Le sexe triomphait dans "Le Déclin", la mort dans les "Invasions" (Oscar du meilleur film étranger) puis enfin l'argent dans "La Chute de l'empire américain", qui sort le 20 février en Europe, après un beau succès au Québec.
"L'intelligence est un handicap", lance en préambule Pierre-Paul Daoust (Alexandre Landry). Ce docteur en philosophie est, à 36 ans, toujours simple livreur et le sera jusqu'à ce que ses genoux lâchent sous le poids des colis, le condamnant à une retraite encore plus misérable.
Mais deux sacs de sport bourrés de billets de banque tombent un jour à ses pieds, au hasard d'une course qui le projette en plein braquage. L'argent, qui pourrit tout, réussira-t-il à corrompre l'intello altruiste, qui dépense ses maigres économies en aidant les SDF?
"On n'a plus que le fric comme valeur.

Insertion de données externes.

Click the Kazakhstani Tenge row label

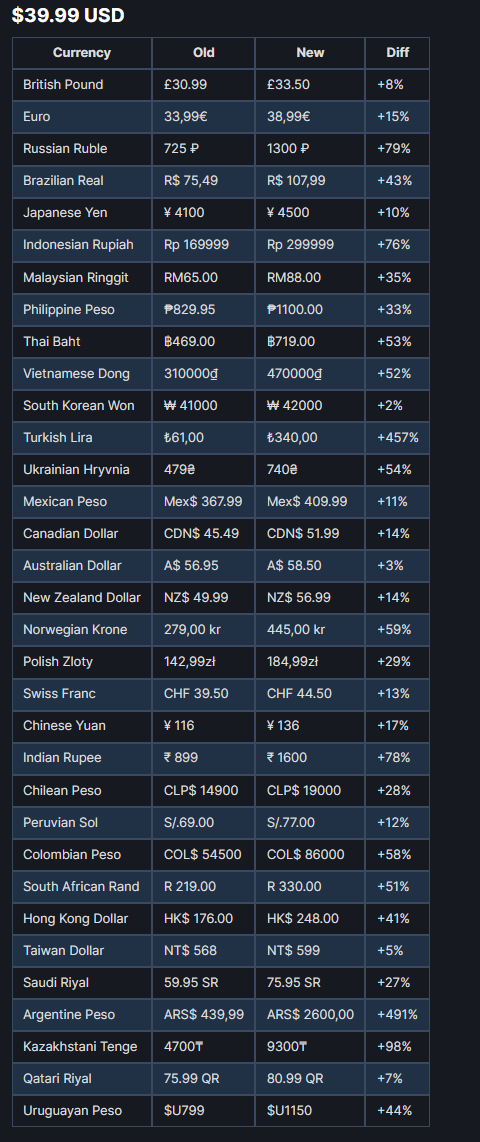tap(80, 1047)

C'est la faillite de nos sociétés", explique à l'AFP le réalisateur de "Jésus de Montréal" (1989, Prix du jury et Meilleur scénario à Cannes).
Comme toujours avec Denys Arcand, ancien "gaucho" revendiqué, le scénario et une écriture provocante à l'humour québécois gouleyant servent de prétextes à une attaque en règle du système.

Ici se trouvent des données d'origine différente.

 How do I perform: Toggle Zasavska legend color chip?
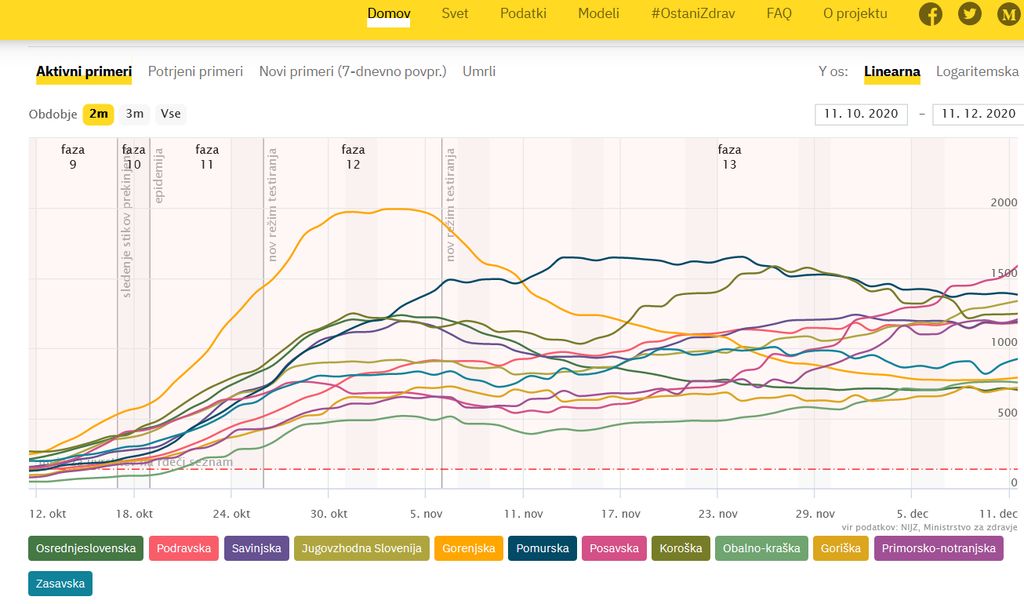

Tandis que l'érudition du héros livreur le condamne à la misère, la "putain de luxe" (Maripier Morin) qu'il rencontre a, elle, un sublime "condo" (appartement) avec vue sur le Saint-Laurent et les érables flamboyants.
Et l'avocat véreux "Maître Taschereau" (Pierre Curzi), grand virtuose de "l'optimisation fiscale" pour milliardaires, se félicite que "les riches échappent généralement à la justice".
Alors oui, "l'argent fait le bonheur", entend-on dans "La Chute", qui avait d'ailleurs pour premier titre "Le Triomphe de l'argent".
"Vous défendez une société qui est indéfendable", assène à un policier l'ancienne "blonde" de Pierre-Paul, une employée de banque victime, elle aussi, de l'injustice sociale.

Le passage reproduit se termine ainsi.